# START OF Records
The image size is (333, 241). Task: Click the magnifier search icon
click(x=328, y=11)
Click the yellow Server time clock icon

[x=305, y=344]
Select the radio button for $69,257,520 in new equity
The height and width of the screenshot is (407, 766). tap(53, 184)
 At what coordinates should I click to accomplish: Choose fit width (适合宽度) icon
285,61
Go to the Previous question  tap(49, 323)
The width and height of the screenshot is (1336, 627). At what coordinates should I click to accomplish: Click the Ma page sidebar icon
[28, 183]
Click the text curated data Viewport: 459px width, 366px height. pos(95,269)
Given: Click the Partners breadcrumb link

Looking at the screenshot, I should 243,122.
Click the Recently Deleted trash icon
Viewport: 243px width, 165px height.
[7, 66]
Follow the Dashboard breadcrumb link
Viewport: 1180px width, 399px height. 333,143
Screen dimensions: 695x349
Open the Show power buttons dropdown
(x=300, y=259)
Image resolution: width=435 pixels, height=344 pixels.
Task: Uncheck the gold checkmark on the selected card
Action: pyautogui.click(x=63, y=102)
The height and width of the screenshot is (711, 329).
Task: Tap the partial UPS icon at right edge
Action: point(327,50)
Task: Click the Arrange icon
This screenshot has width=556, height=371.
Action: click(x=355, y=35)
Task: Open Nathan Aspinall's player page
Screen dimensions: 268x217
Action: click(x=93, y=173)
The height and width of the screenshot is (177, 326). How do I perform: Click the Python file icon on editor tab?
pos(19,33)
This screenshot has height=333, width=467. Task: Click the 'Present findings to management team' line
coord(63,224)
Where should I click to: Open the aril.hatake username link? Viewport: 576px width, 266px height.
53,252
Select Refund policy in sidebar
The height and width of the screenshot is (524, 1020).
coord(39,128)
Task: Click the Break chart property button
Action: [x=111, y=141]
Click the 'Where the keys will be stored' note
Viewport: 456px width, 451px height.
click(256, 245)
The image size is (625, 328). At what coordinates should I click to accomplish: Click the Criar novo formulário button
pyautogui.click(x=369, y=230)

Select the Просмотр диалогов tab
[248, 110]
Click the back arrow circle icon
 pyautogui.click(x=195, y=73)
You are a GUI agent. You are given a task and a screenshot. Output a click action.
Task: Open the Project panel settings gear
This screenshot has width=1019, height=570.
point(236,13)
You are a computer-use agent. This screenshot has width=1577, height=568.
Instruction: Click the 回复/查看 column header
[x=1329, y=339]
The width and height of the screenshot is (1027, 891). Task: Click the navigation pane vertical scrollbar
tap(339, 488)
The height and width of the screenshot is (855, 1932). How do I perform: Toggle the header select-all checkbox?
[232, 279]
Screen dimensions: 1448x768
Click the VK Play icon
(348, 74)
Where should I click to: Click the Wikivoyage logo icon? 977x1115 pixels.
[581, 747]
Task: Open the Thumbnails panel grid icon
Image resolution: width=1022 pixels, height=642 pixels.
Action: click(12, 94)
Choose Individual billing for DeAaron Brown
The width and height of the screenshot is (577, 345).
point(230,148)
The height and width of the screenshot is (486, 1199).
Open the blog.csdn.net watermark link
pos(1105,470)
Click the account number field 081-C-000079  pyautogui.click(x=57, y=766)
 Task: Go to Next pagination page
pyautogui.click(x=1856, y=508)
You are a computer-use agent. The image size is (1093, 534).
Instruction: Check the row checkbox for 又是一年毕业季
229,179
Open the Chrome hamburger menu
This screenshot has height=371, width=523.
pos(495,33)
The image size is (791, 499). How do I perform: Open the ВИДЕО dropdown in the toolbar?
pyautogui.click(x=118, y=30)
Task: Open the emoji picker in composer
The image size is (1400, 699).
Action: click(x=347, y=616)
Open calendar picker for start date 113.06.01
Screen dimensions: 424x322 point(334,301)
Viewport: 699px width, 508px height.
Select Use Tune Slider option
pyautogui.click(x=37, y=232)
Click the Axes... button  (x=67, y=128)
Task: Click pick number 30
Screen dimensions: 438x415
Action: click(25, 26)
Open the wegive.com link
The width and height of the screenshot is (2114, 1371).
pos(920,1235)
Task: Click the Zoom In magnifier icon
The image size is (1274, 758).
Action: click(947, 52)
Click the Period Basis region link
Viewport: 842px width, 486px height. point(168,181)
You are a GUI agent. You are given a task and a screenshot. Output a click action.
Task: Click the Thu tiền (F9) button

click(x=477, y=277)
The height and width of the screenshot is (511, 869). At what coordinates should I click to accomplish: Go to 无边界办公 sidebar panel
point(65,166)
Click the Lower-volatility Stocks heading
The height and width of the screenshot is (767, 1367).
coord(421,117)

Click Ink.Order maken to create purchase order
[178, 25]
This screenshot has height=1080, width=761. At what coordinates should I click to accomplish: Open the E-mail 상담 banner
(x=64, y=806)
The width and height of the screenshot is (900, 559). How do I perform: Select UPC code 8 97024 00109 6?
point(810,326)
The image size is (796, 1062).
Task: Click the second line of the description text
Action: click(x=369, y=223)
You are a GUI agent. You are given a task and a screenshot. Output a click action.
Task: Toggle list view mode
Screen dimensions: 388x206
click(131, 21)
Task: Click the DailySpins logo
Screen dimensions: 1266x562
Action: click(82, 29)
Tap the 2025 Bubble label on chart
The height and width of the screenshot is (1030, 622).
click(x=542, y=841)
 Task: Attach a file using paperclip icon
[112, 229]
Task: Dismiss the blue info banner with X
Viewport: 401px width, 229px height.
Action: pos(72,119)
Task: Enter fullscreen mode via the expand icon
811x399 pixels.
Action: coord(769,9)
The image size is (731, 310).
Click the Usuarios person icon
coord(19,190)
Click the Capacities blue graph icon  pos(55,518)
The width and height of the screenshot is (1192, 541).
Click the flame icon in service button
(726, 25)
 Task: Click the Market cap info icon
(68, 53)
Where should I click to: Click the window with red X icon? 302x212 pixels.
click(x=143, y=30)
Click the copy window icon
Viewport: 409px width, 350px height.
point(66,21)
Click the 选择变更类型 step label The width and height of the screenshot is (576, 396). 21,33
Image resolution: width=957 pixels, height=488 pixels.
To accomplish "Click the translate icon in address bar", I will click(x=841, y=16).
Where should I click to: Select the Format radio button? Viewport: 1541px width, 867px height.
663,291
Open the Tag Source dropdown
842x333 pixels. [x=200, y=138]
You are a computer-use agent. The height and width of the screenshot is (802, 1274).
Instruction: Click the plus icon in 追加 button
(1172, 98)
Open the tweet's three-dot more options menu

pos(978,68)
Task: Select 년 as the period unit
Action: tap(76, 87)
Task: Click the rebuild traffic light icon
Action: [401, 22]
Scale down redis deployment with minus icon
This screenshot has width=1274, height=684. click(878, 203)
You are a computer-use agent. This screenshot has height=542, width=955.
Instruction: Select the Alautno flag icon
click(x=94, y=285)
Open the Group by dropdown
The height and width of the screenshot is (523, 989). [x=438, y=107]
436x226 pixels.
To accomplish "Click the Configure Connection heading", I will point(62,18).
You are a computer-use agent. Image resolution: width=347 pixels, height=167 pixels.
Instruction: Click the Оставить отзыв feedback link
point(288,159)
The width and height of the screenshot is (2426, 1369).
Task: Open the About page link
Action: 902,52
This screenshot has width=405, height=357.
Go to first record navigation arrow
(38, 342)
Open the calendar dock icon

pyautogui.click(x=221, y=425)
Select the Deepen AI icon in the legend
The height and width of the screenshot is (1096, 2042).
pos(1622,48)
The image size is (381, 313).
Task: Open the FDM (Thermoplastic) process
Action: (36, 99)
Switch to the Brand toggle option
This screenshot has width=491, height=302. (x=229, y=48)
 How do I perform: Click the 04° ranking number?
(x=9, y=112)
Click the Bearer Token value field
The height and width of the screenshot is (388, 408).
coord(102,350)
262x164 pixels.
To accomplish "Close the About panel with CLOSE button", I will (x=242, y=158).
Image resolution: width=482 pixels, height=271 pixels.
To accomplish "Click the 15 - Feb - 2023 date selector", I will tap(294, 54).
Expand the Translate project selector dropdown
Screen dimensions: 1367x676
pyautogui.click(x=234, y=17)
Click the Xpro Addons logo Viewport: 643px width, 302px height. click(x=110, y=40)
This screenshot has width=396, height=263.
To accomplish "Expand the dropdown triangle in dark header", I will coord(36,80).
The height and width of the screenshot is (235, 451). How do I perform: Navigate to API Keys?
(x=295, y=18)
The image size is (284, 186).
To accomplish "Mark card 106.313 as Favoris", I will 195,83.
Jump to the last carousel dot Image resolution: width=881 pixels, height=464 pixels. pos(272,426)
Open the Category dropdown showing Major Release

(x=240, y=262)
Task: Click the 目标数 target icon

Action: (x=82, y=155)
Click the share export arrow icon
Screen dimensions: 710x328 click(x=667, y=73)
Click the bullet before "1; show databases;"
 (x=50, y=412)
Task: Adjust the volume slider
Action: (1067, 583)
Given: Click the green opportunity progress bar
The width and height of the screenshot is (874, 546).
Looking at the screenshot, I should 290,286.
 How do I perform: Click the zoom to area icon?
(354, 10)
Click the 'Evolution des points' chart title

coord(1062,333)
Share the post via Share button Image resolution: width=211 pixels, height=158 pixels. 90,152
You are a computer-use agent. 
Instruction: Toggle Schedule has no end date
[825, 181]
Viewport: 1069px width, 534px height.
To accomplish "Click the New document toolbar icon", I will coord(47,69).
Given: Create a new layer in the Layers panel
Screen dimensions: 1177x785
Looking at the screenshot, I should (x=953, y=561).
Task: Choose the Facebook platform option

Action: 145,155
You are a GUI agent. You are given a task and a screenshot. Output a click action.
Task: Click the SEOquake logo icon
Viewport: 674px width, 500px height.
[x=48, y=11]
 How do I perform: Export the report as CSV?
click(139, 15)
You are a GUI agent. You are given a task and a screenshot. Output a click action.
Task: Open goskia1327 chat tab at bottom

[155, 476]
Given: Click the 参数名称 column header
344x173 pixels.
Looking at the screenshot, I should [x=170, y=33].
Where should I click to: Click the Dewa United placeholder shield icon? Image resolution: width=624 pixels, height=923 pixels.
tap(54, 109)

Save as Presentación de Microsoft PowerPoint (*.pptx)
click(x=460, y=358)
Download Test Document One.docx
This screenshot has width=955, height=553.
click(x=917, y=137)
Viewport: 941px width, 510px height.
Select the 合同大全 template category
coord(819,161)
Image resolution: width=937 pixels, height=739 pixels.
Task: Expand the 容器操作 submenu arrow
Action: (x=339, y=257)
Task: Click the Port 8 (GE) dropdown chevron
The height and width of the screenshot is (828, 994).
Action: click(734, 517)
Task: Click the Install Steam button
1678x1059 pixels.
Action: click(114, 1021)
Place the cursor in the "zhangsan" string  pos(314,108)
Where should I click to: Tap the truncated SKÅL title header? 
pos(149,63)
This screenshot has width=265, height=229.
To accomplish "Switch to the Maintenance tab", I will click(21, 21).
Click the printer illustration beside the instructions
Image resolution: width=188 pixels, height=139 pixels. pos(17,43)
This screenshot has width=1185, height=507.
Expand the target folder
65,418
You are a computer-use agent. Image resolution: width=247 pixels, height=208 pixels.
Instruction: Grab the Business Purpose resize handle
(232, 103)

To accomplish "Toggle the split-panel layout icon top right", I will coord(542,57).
# END OF Records
» **Goal of the exercise**:
Please copy the material from the line with "Click the Xpro" to the line with "I will 195,83.", substituting "capture" for every "screenshot" and leaving all else unchanged.

» **Completed task**:
Click the Xpro Addons logo Viewport: 643px width, 302px height. click(x=110, y=40)
This capture has width=396, height=263.
To accomplish "Expand the dropdown triangle in dark header", I will coord(36,80).
The height and width of the capture is (235, 451). How do I perform: Navigate to API Keys?
(x=295, y=18)
The image size is (284, 186).
To accomplish "Mark card 106.313 as Favoris", I will 195,83.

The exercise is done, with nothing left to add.